>>>>

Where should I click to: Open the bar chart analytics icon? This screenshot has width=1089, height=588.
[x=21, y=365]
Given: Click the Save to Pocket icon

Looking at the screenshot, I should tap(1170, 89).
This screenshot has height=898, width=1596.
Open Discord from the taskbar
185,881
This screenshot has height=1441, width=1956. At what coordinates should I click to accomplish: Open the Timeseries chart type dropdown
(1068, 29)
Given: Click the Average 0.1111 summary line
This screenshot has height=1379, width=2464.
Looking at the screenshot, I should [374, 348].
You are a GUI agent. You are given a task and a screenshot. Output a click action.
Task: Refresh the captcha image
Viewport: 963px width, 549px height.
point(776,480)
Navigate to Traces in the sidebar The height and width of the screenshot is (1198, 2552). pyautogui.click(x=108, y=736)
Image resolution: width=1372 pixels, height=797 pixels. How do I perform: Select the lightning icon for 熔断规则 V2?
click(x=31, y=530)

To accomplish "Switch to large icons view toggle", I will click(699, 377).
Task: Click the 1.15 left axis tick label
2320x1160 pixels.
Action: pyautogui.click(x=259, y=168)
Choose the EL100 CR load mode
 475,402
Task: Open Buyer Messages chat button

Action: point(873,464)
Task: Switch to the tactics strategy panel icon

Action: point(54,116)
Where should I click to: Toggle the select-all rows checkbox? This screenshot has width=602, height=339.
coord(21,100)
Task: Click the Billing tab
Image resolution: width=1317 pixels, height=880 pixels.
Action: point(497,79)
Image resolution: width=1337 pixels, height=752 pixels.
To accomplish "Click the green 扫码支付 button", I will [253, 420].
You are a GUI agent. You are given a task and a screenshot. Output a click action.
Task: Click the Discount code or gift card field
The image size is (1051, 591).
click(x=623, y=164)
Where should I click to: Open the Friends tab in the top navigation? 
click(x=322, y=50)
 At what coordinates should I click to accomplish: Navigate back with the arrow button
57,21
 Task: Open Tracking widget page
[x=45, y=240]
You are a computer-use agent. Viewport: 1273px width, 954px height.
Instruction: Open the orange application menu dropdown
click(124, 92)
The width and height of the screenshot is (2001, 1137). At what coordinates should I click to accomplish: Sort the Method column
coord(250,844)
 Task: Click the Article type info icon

<<<<

◆ Your task:
Print from the line containing "Choose the EL100 CR load mode" to the last line above, exactly as written.

◆ Task output:
Choose the EL100 CR load mode
 475,402
Task: Open Buyer Messages chat button

Action: point(873,464)
Task: Switch to the tactics strategy panel icon

Action: point(54,116)
Where should I click to: Toggle the select-all rows checkbox? This screenshot has width=602, height=339.
coord(21,100)
Task: Click the Billing tab
Image resolution: width=1317 pixels, height=880 pixels.
Action: point(497,79)
Image resolution: width=1337 pixels, height=752 pixels.
To accomplish "Click the green 扫码支付 button", I will [253, 420].
You are a GUI agent. You are given a task and a screenshot. Output a click action.
Task: Click the Discount code or gift card field
The image size is (1051, 591).
click(x=623, y=164)
Where should I click to: Open the Friends tab in the top navigation? 
click(x=322, y=50)
 At what coordinates should I click to accomplish: Navigate back with the arrow button
57,21
 Task: Open Tracking widget page
[x=45, y=240]
You are a computer-use agent. Viewport: 1273px width, 954px height.
Instruction: Open the orange application menu dropdown
click(124, 92)
The width and height of the screenshot is (2001, 1137). At what coordinates should I click to accomplish: Sort the Method column
coord(250,844)
 Task: Click the Article type info icon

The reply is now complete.